There are at least two other actions that can be taken by business and by local government to help reduce the rush hour traffic peak. One is the old standard “flex time” approach. Instead of requiring that all employees be in the office from 8 to 5, organizations can adapt, with virtually no cost, a flexible work day schedule. For instance, all employees might be required to be in the office during the “core” of the business day, say from 9 AM to 3 PM. Start times could range from 6 Am to 9 AM, and finish times could range from 3 PM to 6 PM. In this way, the rush hour time period is stretched, resulting in fewer cars on the road at any given time during the morning and evening rush hour periods. One proposed difference in the traditional flex time approach would be to not just allow employees to work flex time, but to strongly encourage them to adopt something other than the standard 8-5 work day.
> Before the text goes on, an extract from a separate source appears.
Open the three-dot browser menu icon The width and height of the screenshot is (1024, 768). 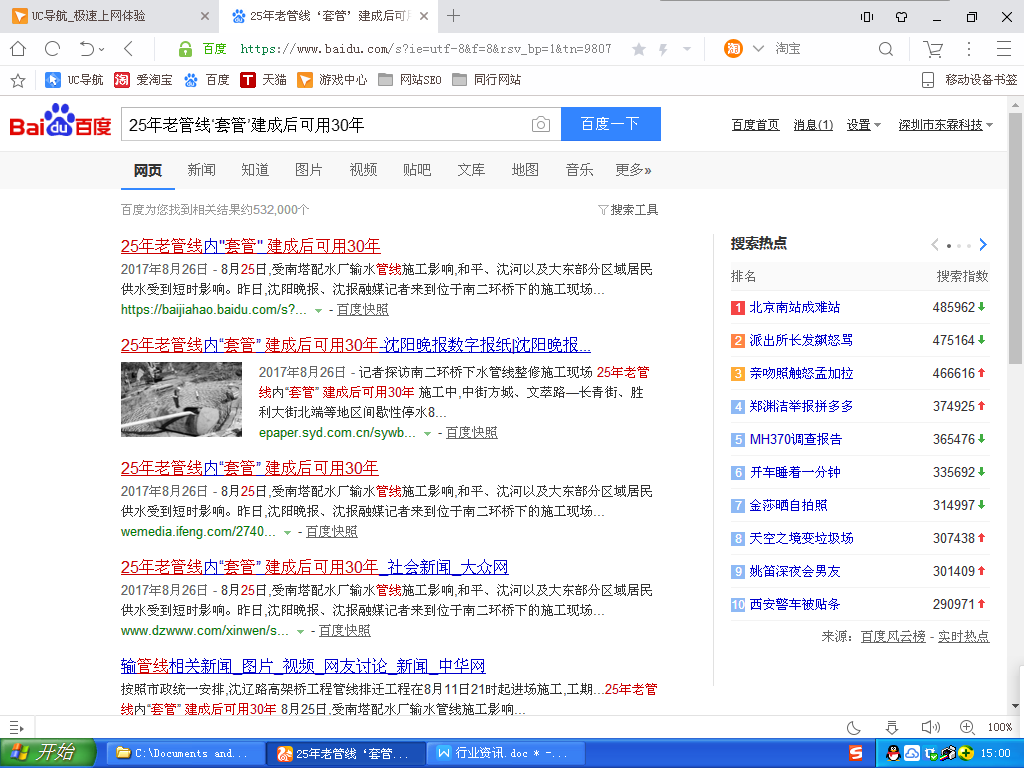[967, 48]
If government just cannot restrain itself from getting involved in the personal driving habits of the citizens, the van pool concept is an inexpensive and sustainable alternative. The local or state government could do a bulk purchase of vans (8-11 passenger capacity) and provide use of the vans to small groups of workers who reside and work in close proximity to one another. Van pool riders would pay a monthly fee to ride the specific van. The fee would be set at an amount that covers the total ownership and operating cost of the van, like in the example of the Pentagon buses described above. The vans would be used only for transportation between home and work.
To summarize, Atlanta voters are being offered a false dilemma, endure traffic congestion or pay tens of millions of dollars in taxes in an attempt to “fix” the problem. Implementation of technology, in the office environment, in automobiles, and in traffic management, could eliminate road congestion within a decade without a massive government-run, taxpayer funded transportation program. Privately owned and operated transit systems could fill in the gaps.